PROBLEMS TO WORK ON:
A – Do these statements agree with the February events passage? (i) The Polar Bear Plunge benefits Special Olympics Delaware. (ii) The writer's wife's birthday comes two days before Valentine's Day. (iii) The Hearts for Hope dance takes place at the Laurel Fire Hall.
B – Write the next part of the February events passage, picking up after its final sentence.

DOCUMENT PASSAGE:
*** Begin section ***

February is always a busy month for me. There's Valentine's Day and then two days later, my wife's birthday. Of course, both of those dates are very important and I can never forget them (I better not or I'm in trouble).
February is also time for celebrating the cold ocean water at Rehoboth Beach. This was my 12th year participating in the Polar Bear Plunge that benefits Special Olympics Delaware. It's an annual fundraiser I participate in every year.
I'm also helping out with another charity fundraiser in February. The Laurel Community Foundation is organizing a Hearts for Hope benefit dance event on Saturday, Feb. 28 at the Laurel Fire Hall to benefit the Hope House in Laurel.
My wife and I will be one of several couples competing in the dance competition. We used to dance a lot but then we had kids and our focus in life changed. I remember those dancing days though. What a great workout. It's great for the body and I just found research to show it's also great for the brain.

*** End section ***

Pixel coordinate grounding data
*** Begin section ***

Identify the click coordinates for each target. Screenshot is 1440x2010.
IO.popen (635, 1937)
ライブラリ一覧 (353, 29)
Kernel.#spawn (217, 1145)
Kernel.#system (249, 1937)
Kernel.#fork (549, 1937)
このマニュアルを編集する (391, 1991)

*** End section ***

ANSWERS TO THE EXERCISES:
A –
(i) Yes: "the Polar Bear Plunge that benefits Special Olympics Delaware"
(ii) No: "There's Valentine's Day and then two days later, my wife's birthday."
(iii) Yes: "on Saturday, Feb. 28 at the Laurel Fire Hall"

B –
Can you believe that dancing also makes us smarter? A study in the New England Journal of Medicine added to the growing evidence that stimulating our mind by dancing can help to ward off Alzheimer's disease and other dementia. Dancing can help to increase your connectivity in your brain by combining several functions at once. When you dance you use your kinesthetic (sense of movement), rational, musical and emotional brain functions.
All dancing is good for the body and mind because it helps to lower our stress, provides endurance exercise and helps us to feel connected socially to others. With most dances though, we follow the same memorized path like swaying side to side slow dancing or just moving our hips fast dancing. This type of dancing does not require a lot of split-second decision making. It's easy on the brain. Freestyle social dancing does require split-second decisions and it challenges the brain. Freestyle social dances like the basic foxtrot, waltz, swing, rumba and cha-cha engage the brain. One person is leading and the partner has to follow many various foot patterns along with twists and spins and turns. My brain is being challenged right now just thinking about it.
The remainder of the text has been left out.